**INFORMATION SUPPLIED**
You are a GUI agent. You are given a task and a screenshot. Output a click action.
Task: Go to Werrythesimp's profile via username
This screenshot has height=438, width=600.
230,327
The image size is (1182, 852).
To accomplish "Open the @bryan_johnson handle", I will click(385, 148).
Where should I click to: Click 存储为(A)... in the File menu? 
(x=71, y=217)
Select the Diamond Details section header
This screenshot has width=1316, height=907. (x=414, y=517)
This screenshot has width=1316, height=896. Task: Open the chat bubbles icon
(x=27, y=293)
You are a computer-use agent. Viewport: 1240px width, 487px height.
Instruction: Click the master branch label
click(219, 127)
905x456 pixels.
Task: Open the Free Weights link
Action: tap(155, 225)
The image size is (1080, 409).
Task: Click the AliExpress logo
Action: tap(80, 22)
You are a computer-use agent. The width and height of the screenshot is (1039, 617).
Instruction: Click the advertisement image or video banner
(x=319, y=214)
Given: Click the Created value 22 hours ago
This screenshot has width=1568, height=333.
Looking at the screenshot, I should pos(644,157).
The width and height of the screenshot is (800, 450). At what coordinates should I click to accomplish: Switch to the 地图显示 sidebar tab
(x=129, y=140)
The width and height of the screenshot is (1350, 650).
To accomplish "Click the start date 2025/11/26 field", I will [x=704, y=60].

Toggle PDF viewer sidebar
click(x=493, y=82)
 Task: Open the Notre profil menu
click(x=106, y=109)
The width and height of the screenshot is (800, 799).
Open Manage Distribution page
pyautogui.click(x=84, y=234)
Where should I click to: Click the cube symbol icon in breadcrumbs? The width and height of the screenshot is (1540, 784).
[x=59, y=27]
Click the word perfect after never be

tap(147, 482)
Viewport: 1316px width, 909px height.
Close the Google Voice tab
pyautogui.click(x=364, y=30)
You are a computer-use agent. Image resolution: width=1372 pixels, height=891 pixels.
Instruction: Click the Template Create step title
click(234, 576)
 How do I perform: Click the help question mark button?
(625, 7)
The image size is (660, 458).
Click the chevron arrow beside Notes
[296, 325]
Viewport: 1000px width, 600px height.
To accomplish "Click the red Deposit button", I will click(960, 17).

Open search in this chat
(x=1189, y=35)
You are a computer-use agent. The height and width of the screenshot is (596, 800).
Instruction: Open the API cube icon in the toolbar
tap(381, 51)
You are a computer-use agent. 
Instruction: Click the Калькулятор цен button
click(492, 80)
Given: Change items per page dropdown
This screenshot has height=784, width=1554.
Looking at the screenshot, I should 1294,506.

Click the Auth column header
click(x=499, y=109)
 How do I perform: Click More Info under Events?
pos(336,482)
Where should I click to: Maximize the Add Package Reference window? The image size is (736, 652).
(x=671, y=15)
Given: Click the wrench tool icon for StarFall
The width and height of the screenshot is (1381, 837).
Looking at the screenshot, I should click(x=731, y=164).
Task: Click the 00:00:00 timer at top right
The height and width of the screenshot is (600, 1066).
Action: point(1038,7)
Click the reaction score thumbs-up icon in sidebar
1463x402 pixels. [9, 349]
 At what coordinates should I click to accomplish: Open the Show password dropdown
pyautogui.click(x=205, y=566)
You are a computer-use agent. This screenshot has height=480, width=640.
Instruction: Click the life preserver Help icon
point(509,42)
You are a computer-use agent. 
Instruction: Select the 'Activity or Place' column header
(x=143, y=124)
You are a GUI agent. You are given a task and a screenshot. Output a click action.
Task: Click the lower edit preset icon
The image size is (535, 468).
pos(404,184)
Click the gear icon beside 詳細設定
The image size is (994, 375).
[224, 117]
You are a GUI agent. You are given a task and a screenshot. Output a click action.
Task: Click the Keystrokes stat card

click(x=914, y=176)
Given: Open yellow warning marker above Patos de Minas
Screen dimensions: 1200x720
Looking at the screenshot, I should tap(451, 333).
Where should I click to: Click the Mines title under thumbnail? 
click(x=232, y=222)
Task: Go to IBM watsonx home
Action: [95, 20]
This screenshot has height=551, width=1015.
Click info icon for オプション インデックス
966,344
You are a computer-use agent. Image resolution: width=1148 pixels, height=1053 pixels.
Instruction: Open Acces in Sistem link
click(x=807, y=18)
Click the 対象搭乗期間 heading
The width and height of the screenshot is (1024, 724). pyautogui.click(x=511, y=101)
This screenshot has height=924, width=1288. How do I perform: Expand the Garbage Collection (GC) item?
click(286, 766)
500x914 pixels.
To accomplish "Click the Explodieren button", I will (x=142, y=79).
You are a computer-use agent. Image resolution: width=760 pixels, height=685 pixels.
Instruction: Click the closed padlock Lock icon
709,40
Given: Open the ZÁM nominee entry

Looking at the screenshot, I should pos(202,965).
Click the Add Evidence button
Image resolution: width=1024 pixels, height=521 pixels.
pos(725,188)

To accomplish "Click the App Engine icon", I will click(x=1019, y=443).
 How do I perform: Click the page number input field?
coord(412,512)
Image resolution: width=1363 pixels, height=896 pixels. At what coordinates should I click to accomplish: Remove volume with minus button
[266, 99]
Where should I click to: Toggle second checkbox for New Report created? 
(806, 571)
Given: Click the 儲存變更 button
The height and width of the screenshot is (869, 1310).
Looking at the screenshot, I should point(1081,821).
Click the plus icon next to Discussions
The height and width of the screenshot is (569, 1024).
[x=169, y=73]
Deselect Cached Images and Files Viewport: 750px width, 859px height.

**SET EXERCISE**
Reproduce verbatim the part of the material that opens with the line containing "Given: Click the wrench" and closes with the line containing "Looking at the screenshot, I should click(x=731, y=164).", including both of those lines.

**SOLUTION**
Given: Click the wrench tool icon for StarFall
The width and height of the screenshot is (1381, 837).
Looking at the screenshot, I should click(x=731, y=164).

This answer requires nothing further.